___ RECORDED DATA ___
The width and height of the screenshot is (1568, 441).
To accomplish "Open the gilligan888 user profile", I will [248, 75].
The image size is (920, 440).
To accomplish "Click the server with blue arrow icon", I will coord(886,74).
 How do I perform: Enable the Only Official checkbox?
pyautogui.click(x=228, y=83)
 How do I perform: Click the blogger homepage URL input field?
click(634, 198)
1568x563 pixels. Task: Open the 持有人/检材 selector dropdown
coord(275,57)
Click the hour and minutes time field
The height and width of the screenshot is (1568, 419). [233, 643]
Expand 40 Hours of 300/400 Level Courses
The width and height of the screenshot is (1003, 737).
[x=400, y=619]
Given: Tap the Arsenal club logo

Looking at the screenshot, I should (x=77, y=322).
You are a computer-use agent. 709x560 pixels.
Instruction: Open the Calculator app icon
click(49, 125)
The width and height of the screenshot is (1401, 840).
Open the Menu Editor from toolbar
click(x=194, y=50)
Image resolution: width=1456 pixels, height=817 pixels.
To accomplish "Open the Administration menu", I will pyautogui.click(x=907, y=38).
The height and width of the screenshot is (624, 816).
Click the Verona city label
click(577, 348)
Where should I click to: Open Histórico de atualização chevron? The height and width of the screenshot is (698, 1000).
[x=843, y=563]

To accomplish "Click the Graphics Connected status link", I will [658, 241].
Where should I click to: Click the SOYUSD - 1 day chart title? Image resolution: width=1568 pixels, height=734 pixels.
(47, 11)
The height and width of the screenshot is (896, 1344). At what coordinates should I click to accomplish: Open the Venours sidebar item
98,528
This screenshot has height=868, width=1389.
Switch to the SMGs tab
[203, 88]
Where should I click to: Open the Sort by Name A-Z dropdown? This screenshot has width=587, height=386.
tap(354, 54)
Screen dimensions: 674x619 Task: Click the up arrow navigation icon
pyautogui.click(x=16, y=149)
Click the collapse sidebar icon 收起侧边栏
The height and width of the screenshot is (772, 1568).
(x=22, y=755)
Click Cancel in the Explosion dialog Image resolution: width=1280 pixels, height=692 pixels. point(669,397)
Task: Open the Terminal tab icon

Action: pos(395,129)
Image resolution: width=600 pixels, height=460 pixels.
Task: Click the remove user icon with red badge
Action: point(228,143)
___
**WORK REQUIRED**
A single figure is required: the number of lines in the entries above that include the word "will".

**TASK OUTPUT**
4